Parliamo di decoro urbano, domanda: anche nel vostro quartiere i rifiuti vengono gettati alla rinfusa?
«Sì, anche cose di una certa consistenza, come vecchi materassi. Quasi tutti i giorni ricevo fotografie che denunciano certe condizioni di degrado. Io non posso far altro che girarle alla PicenAmbiente, sollecitando una rapida rimozione del rifiuto. Attualmente, una delle strade più interessate da questo fenomeno è via Piemonte.

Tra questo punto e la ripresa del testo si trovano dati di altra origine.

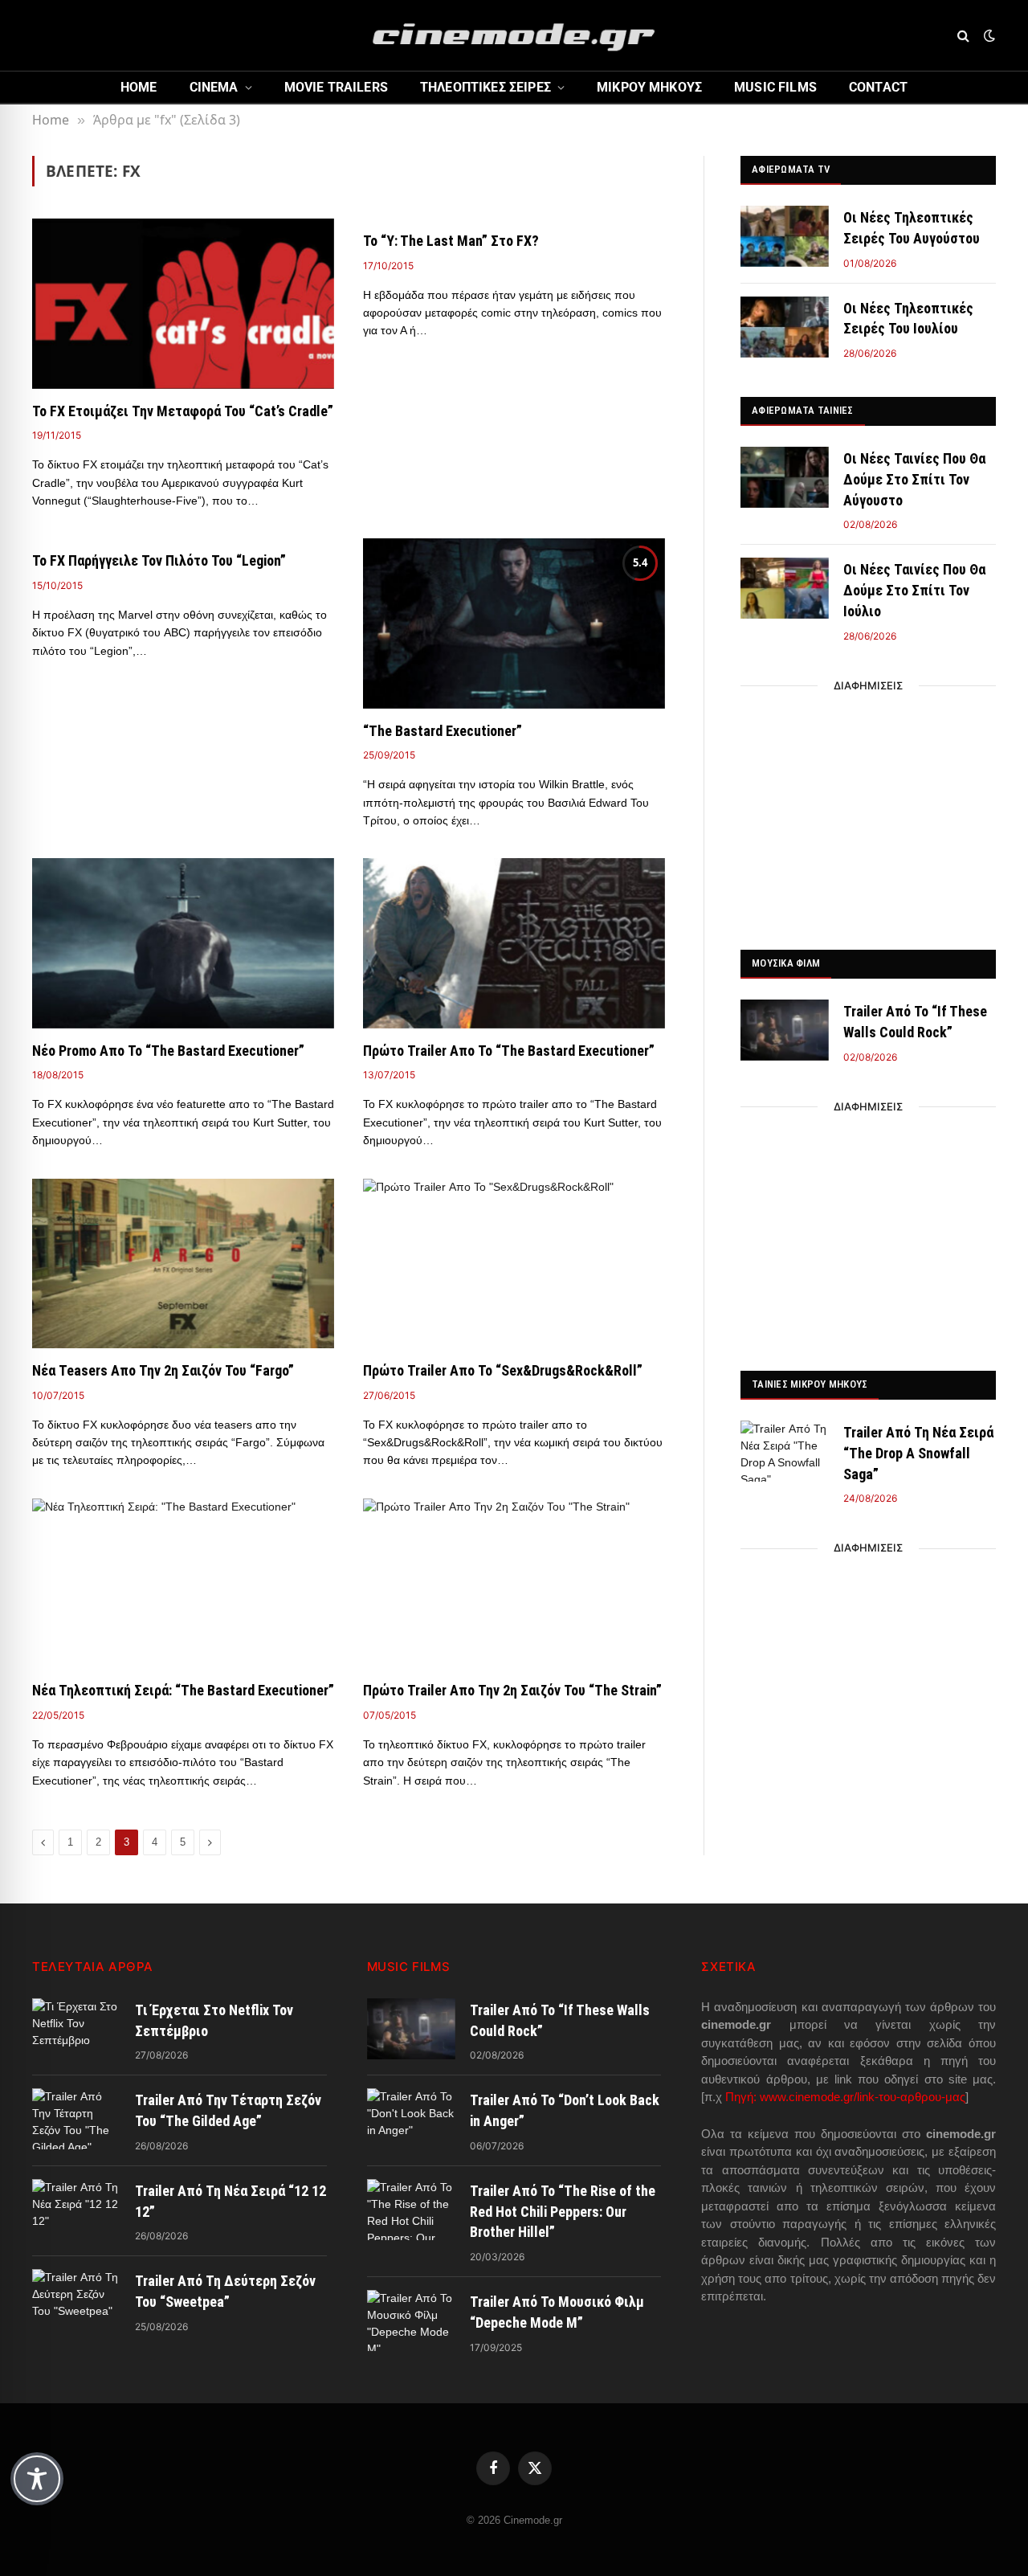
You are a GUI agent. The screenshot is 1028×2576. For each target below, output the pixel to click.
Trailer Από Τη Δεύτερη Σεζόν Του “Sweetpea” (225, 2291)
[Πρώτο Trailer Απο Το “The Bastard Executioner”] (514, 943)
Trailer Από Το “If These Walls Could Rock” (915, 1022)
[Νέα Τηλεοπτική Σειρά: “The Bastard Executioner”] (183, 1584)
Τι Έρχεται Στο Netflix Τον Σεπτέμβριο (214, 2020)
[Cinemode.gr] (514, 35)
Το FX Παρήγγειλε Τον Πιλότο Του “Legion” (159, 560)
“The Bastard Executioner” (442, 730)
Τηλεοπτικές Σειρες (485, 87)
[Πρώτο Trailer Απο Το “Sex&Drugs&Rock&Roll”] (514, 1264)
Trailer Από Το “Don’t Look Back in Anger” (564, 2110)
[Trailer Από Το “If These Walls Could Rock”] (784, 1030)
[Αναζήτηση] (963, 36)
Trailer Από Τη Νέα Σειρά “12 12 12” (230, 2201)
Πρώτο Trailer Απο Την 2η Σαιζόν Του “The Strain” (512, 1690)
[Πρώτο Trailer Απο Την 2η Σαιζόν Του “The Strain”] (514, 1584)
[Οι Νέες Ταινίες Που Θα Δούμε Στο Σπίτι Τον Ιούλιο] (784, 588)
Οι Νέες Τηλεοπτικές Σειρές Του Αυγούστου (911, 228)
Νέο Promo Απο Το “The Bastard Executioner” (168, 1050)
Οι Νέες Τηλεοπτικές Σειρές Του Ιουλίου (908, 318)
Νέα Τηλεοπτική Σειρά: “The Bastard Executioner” (183, 1690)
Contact (878, 87)
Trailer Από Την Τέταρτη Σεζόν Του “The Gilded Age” (228, 2110)
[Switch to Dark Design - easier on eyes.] (988, 35)
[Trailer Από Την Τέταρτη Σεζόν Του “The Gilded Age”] (76, 2118)
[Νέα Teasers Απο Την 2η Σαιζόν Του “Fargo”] (183, 1264)
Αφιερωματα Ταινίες (803, 410)
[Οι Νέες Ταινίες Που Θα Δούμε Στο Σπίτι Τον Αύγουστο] (784, 477)
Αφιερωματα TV (791, 169)
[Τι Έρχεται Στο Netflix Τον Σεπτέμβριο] (76, 2028)
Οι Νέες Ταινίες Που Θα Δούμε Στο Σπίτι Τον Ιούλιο (914, 590)
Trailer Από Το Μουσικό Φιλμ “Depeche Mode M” (557, 2312)
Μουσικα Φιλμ (786, 963)
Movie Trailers (336, 87)
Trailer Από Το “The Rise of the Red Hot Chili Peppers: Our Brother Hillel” (562, 2211)
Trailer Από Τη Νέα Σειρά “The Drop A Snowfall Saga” (918, 1453)
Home (138, 87)
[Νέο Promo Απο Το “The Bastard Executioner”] (183, 943)
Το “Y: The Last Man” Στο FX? (451, 240)
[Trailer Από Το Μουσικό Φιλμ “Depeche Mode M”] (411, 2320)
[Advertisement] (868, 813)
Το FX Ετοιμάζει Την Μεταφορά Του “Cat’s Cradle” (182, 411)
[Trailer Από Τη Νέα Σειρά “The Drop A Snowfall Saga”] (784, 1451)
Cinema (214, 87)
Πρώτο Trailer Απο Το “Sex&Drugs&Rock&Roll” (502, 1370)
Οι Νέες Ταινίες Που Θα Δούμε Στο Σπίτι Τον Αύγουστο (914, 479)
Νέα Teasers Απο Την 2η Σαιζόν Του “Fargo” (163, 1370)
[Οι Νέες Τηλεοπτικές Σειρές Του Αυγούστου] (784, 236)
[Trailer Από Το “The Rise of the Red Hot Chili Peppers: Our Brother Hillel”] (411, 2209)
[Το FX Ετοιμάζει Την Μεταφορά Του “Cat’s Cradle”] (183, 304)
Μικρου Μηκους (649, 87)
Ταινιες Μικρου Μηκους (809, 1384)
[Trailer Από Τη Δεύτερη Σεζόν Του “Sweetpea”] (76, 2299)
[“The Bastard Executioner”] (514, 623)
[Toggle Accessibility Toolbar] (37, 2479)
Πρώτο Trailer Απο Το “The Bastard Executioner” (509, 1050)
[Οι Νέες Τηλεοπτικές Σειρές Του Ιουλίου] (784, 327)
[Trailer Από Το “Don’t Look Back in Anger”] (411, 2118)
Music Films (775, 87)
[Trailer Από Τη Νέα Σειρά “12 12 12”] (76, 2209)
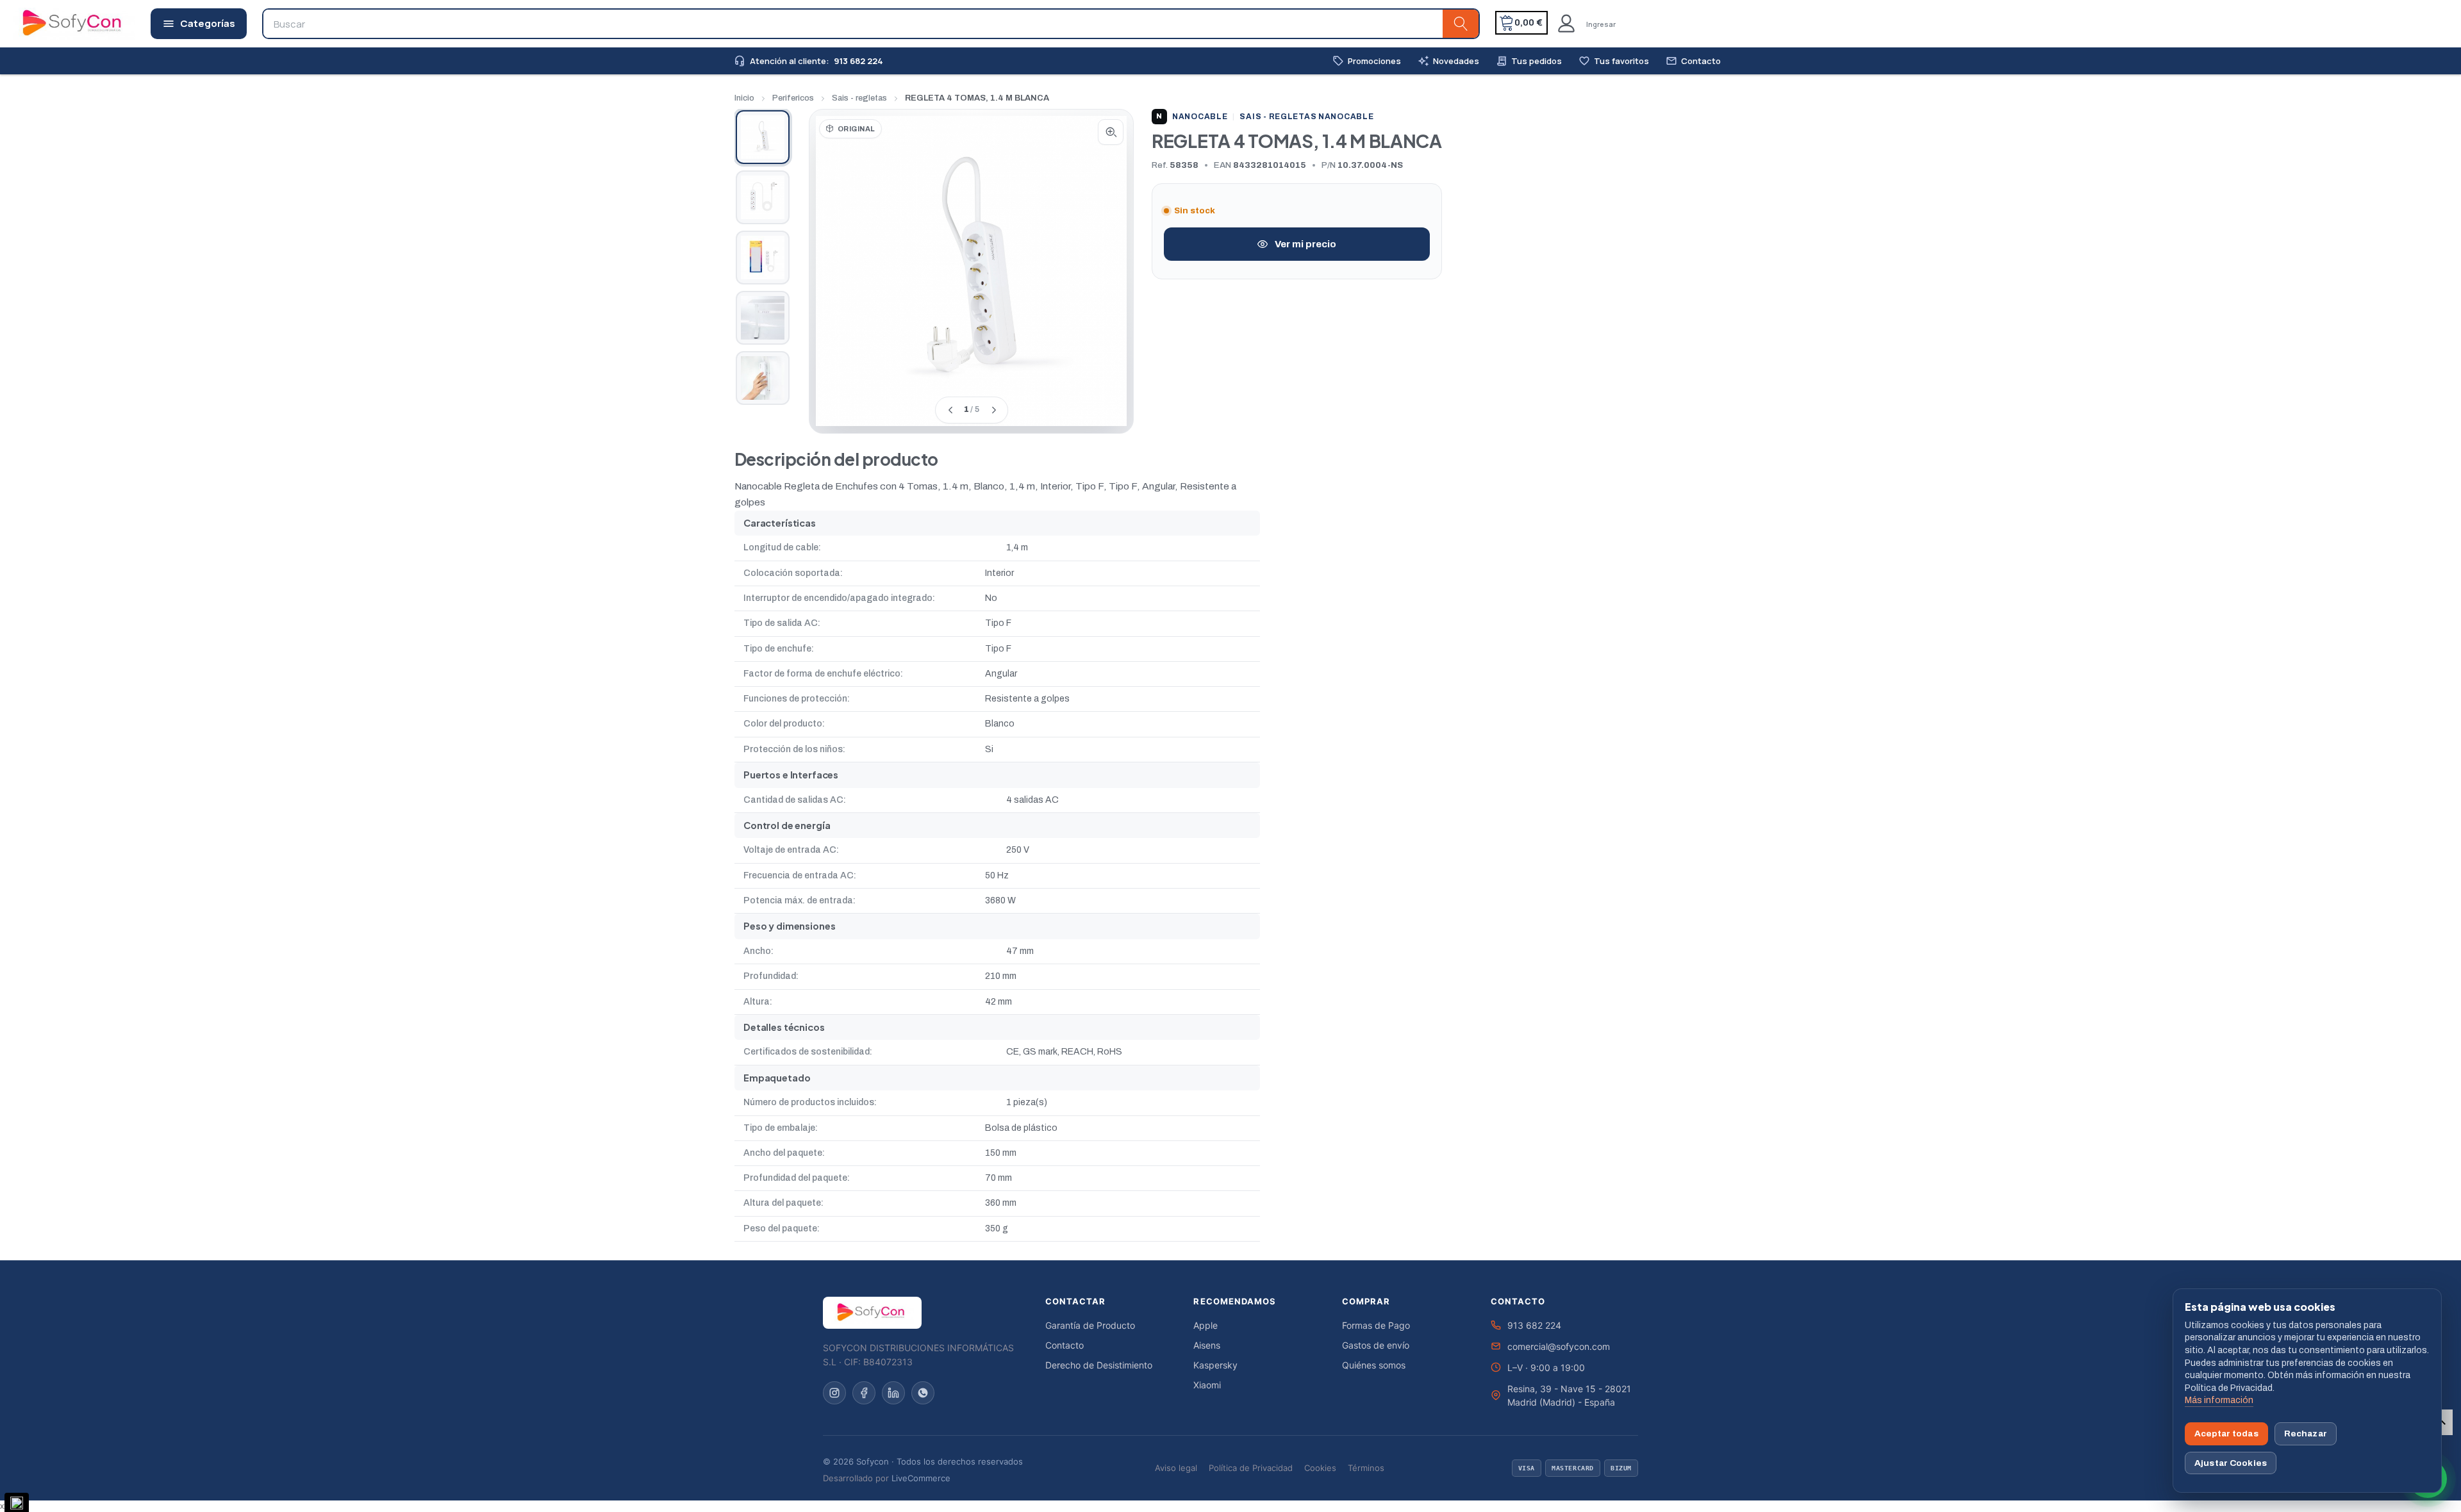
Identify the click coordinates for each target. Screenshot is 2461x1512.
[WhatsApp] (922, 1392)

Mi preme però sottolineare che, in fin dei conti, la responsabilità principale di certe situazioni non è certo del Comune, né di PicenAmbiente ma ricade su quei cittadini irrispettosi delle regole».

Anche voi, seppur marginalmente rispetto ad altri quartieri, avete problemi di movida molesta. Come vanno le notti a Sant’Antonio?
«Negli ultimi tempi si è avvertito un miglioramento. Ha aperto qualche nuovo locale e, devo dire, sono stati fatti investimenti per realizzare accorgimenti tecnici molto importanti e costosi volti a ridurre al minimo i rumori molesti. Tutto questo mi fa ben sperare anche in vista della prossima estate ma, come per il discorso dei rifiuti, anche su questo tema una gran fetta di responsabilità sta nell’inciviltà di certe persone che girano di notte».

Il vostro quartiere prende il nome dall’omonima chiesa di Sant’Antonio da Padova. Come sono i rapporti tra comitato zonale e parrocchia?
«C’è un intenso e positivo interscambio. Durante tutto l’anno, noi realizziamo tante iniziative e il ruolo della parrocchia è determinante nell’organizzazione. Direi che c’è una collaborazione totale che vede molto attive anche altre associazioni di quartiere, come la Antoniana Eventi e la Rialto Croce. Siamo un bel gruppo di volontari impegnati sulle cose pratiche come, un recente esempio, la sistemazione dei giardini di Villa Rambelli: spazio dove il Comune, insieme all’associazione Antropos, intende realizzare dei progetti dedicati a persone con disagi psichici».